The COVID-19 vaccine candidate being developed by the Oxford university and AstraZeneca is safe, well-tolerated, and immunogenic (capable of inducing an immune response), according to preliminary data from early stages of human trials.
The data published by medical journal The Lancet highlights that “ChAdOx1 nCoV-19 showed an acceptable safety profile, and homologous boosting increased antibody responses. These results, together with the induction of both humoral and cellular immune responses, support large-scale evaluation of this candidate vaccine in an ongoing phase 3 programme.”
Phase 1/2 trial had recruited 1,077 healthy adults in April and preliminary data found that experimental vaccine induced both strong antibody and T-cell immune responses up to day 56 of the ongoing trial. Antibody response offers short-term immunity to fight off the infection and the T-cells are responsible for providing long-term immunity. Levels of T-cells peaked 14 days after vaccination and antibody levels peaked after 28 days.
Alternatively, a subgroup study of 10 participants also showed vaccine response may be even greater after the second dose.
“These antibody responses were present in all participants who had a booster dose of the vaccine,” according to the journal.
There were no serious adverse events related to ChAdOx1 nCoV-19, according to the publication. The experimental vaccine caused minor side-effects like fever, chills and muscle pain in about 60 percent of participants, but it is more often in those who got a control meningitis vaccine. The side -effects were reduced by use of prophylactic paracetamol. The vaccine candidate has moved rapidly into larger-scale studies versus other competing vaccine candidates and has now presented first set of encouraging results on efficacy.
The Lancet Medical Journal Editor-In-Chief Richard Horton told Bloomberg, “I don’t think this study could have gone any better. It showed both safety and immunogenicity that was expected to be studied in Phase 1. Now phase 3 will test the vaccine in high risk people.”

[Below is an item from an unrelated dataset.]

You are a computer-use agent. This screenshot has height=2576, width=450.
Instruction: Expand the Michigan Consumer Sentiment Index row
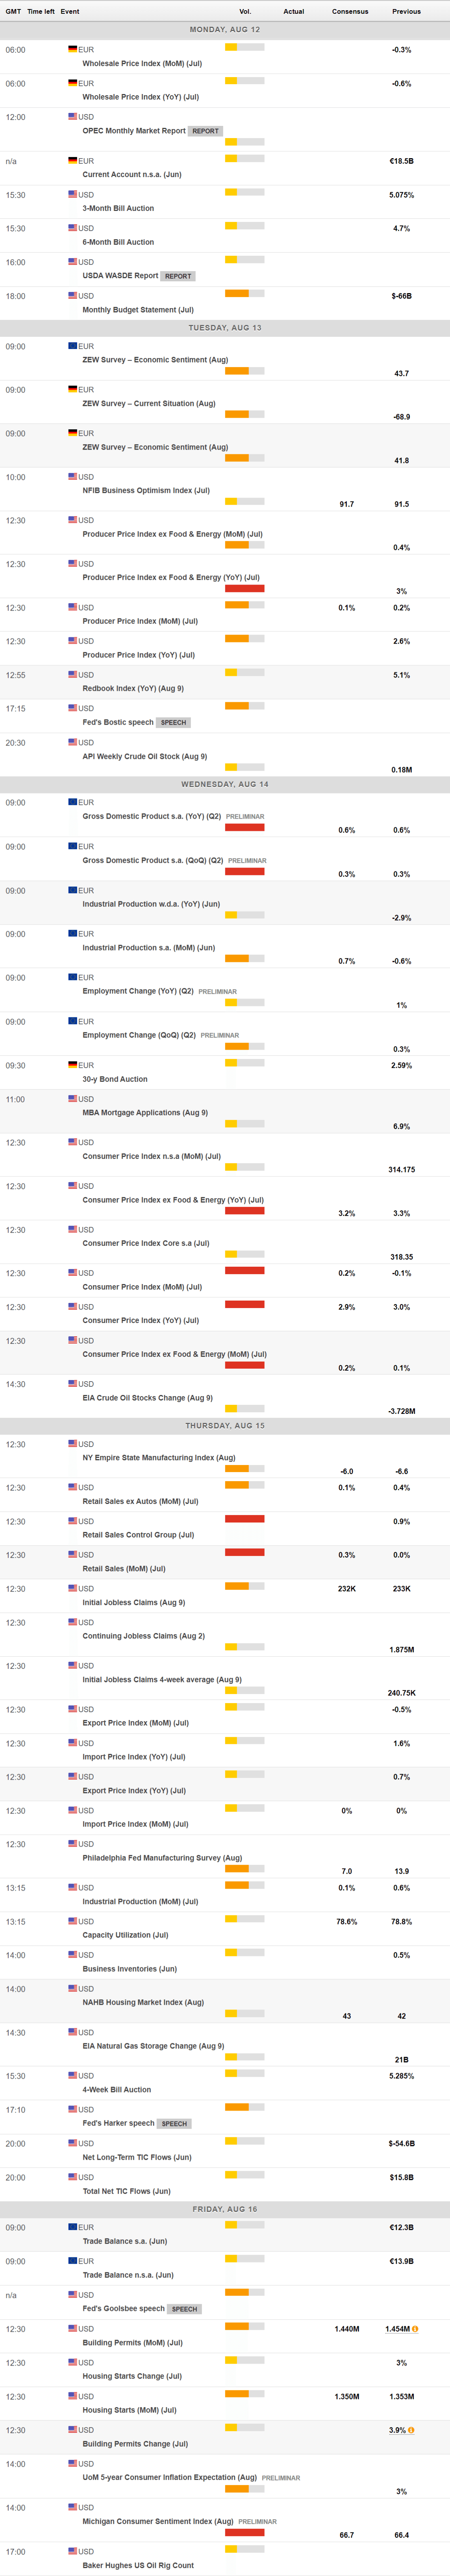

Horton said he anticipated the vaccine to be made available in first 6 months of 2021, if phase 3 trials are completed by the end of 2020. Currently, large-scale Phase 3 trials are underway in Brazil, South Africa, and the UK and will evaluate vaccine efficacy in diverse populations.
The UK has already ordered 100 million doses of the vaccine. AstraZeneca has signed manufacturing tie-ups with multiple vaccine manufacturers, including Indian firm Serum Institute of India. AstraZeneca has already committed to making 2 billion doses, with nearly half coming from the Indian partner.
Adar Poonawalla, CEO of Serum Institute of India (SII), said, “The trials have shown promising results and we are extremely happy about it. We will be applying for the licensure trials to the Indian regulator in a week's time. As soon as they grant us permission, we will begin with the trials for the vaccine in India. In addition, we will soon start manufacturing the vaccine in large volumes.”
The experimental vaccine of Oxford – Astrazeneca, ChAdOx1 nCoV-19, combines genetic material from the coronavirus with a modified adenovirus that is known to cause infections in chimpanzees. This is one of the 23 potential COVID-19 vaccines that are being tested in clinical trials, according to the World Health Organization.
Experts highlight that the encouraging data has raised the prospect that a COVID-19 vaccine could be available by the end of this year. However, these are early results of Phase 1 & 2 human trials and may not be enough to conclusively prove efficacy and data from the ongoing larger trials will provide more input on whether the vaccine offers protection and for how long.
The UK’s Prime Minister Boris Johnson in a tweet said, “This is very positive news. A huge well done to our brilliant, world-leading scientists & researchers at University of Oxford. There are no guarantees, we’re not there yet & further trials will be necessary - but this is an important step in the right direction.”
Researchers are now recruiting older age groups with comorbidities, health-care workers, and those with higher risk for SARS-CoV-2 exposure. The study will now expand to assess efficacy, safety, and immunogenicity of ChAdOx1 nCoV-19 given as a single-dose or two-dose administration regimen in further trials conducted in the UK and overseas.
“We will also evaluate the vaccine in children, once sufficient safety data have been accumulated in adult studies.”
The 1,077 participants recruited in this study will also be followed up for at least one year and further safety, tolerability, and immunogenicity results will be reported when data are available.